[Recorded data]
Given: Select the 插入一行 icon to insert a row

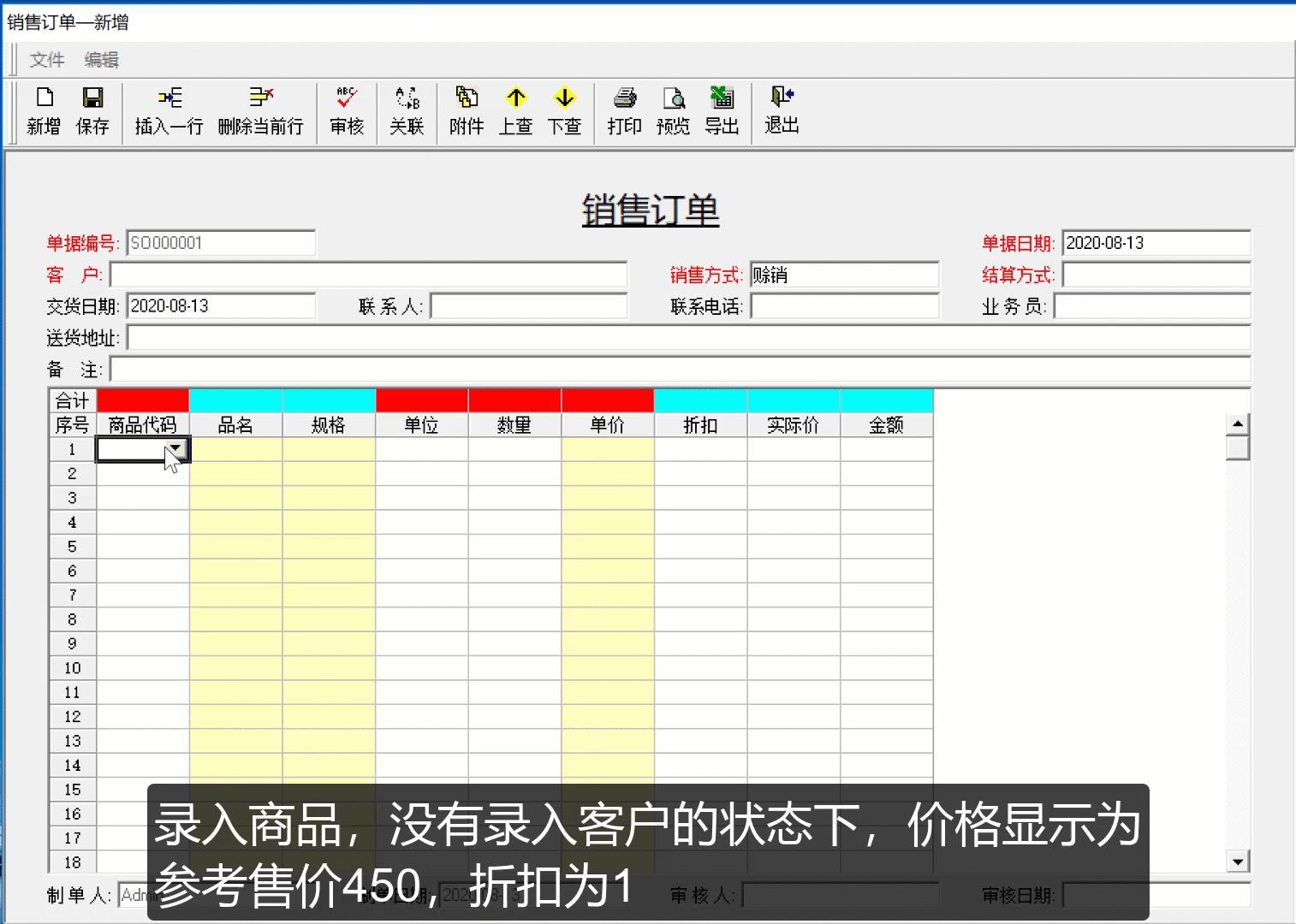Looking at the screenshot, I should pos(168,111).
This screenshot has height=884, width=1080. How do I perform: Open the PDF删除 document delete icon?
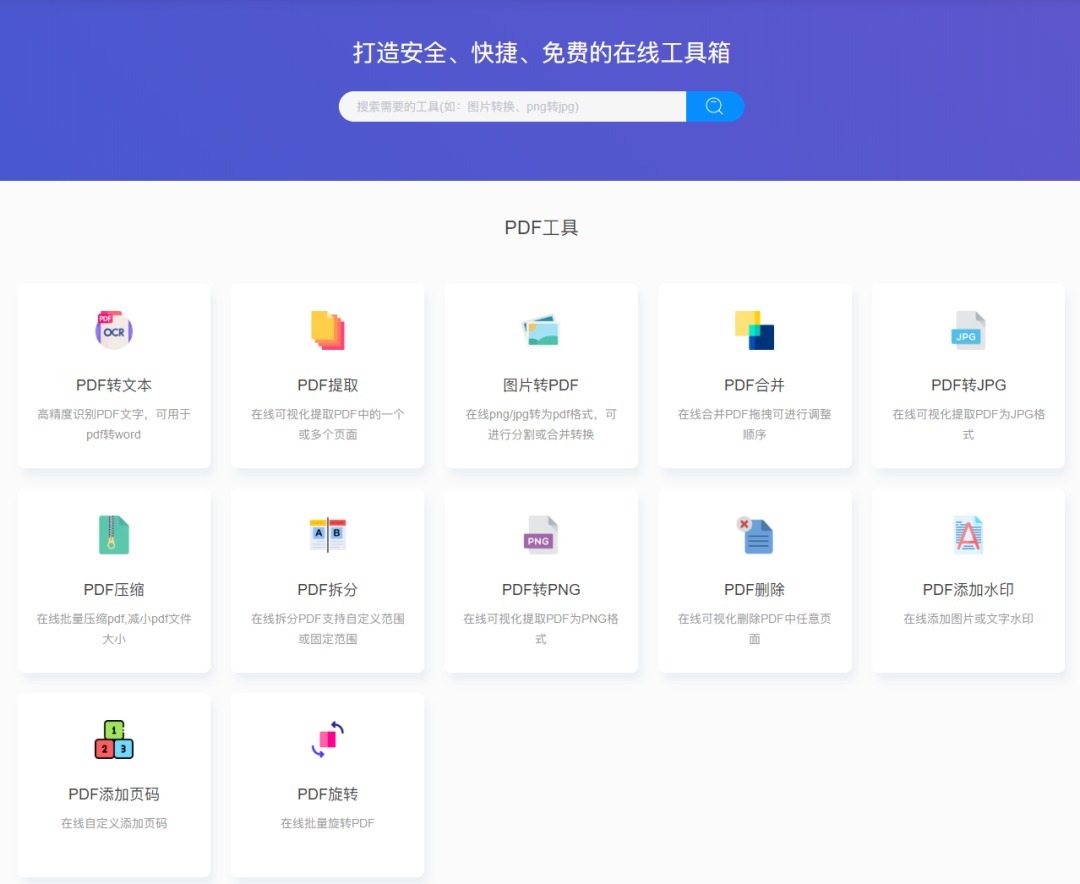pyautogui.click(x=754, y=535)
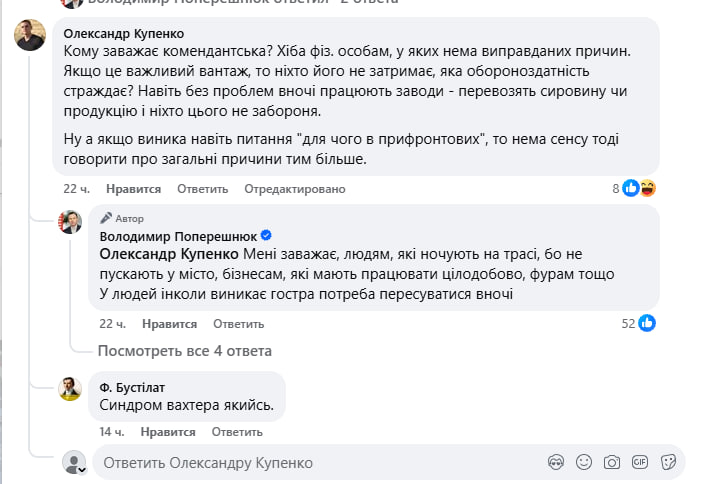Viewport: 701px width, 484px height.
Task: Reply to Ф. Бустілат's comment via Ответить
Action: pyautogui.click(x=237, y=432)
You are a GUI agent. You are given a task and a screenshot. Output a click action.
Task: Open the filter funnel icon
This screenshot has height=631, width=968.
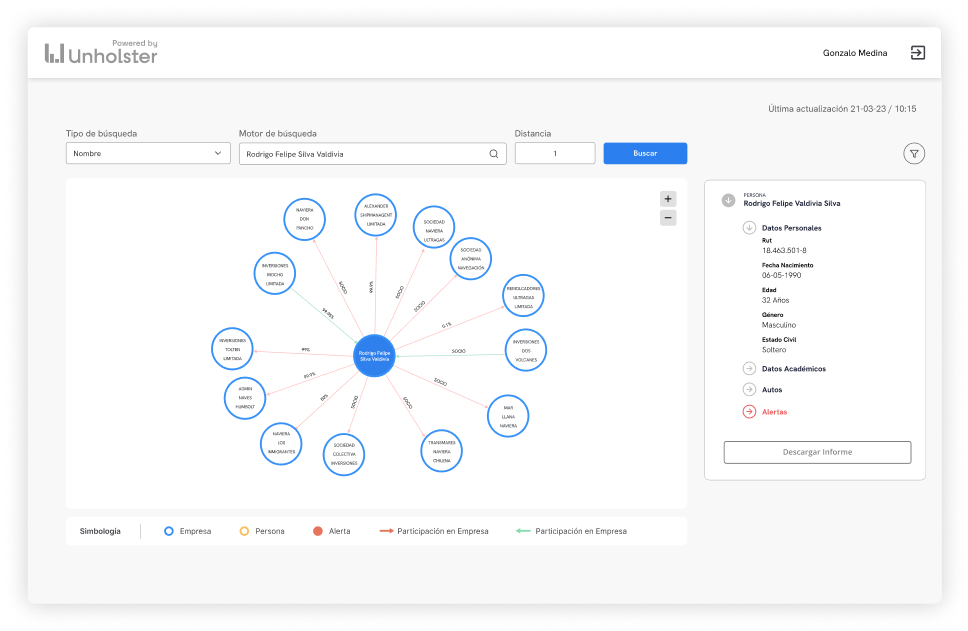tap(913, 153)
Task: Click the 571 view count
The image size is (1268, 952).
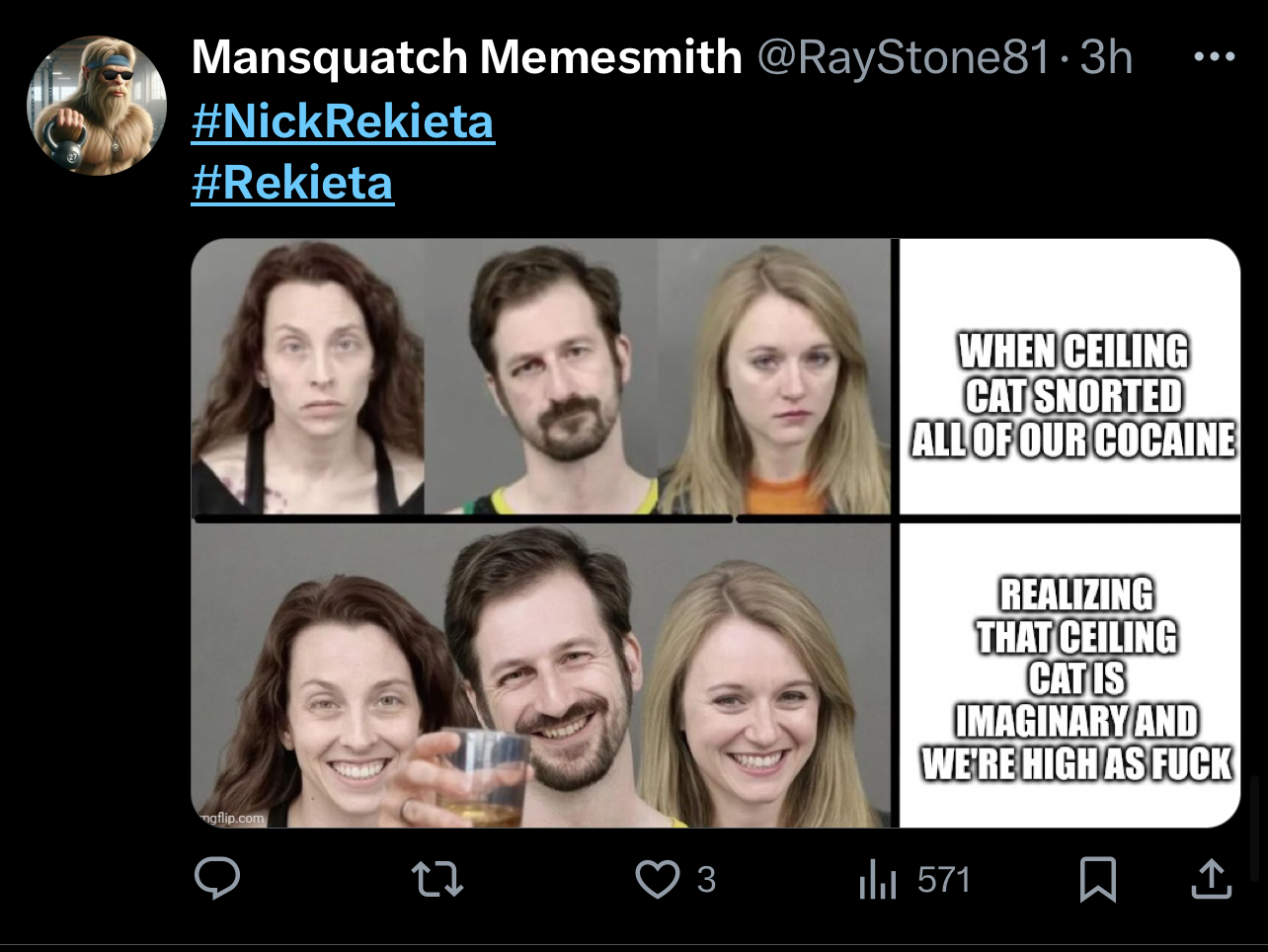Action: [944, 879]

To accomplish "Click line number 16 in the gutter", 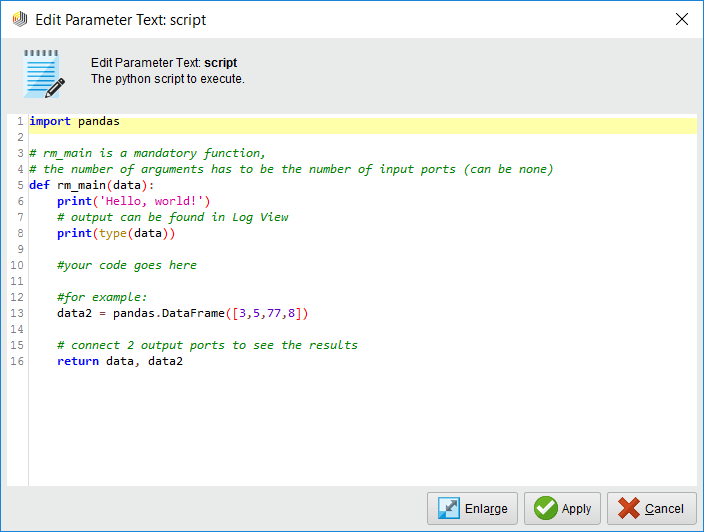I will click(x=16, y=361).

Your instructions: Please print the lines above exactly, beginning at the first line of the entries and ending at the line holding "Task: Open the filter funnel icon", and leave the pictures out.

Solution to the exercise:
Given: Select the 插入一行 icon to insert a row

Looking at the screenshot, I should pos(168,111).
This screenshot has height=884, width=1080. How do I perform: Open the PDF删除 document delete icon?
pyautogui.click(x=754, y=535)
Viewport: 701px width, 484px height.
Task: Reply to Ф. Бустілат's comment via Ответить
Action: pyautogui.click(x=237, y=432)
You are a GUI agent. You are given a task and a screenshot. Output a click action.
Task: Open the filter funnel icon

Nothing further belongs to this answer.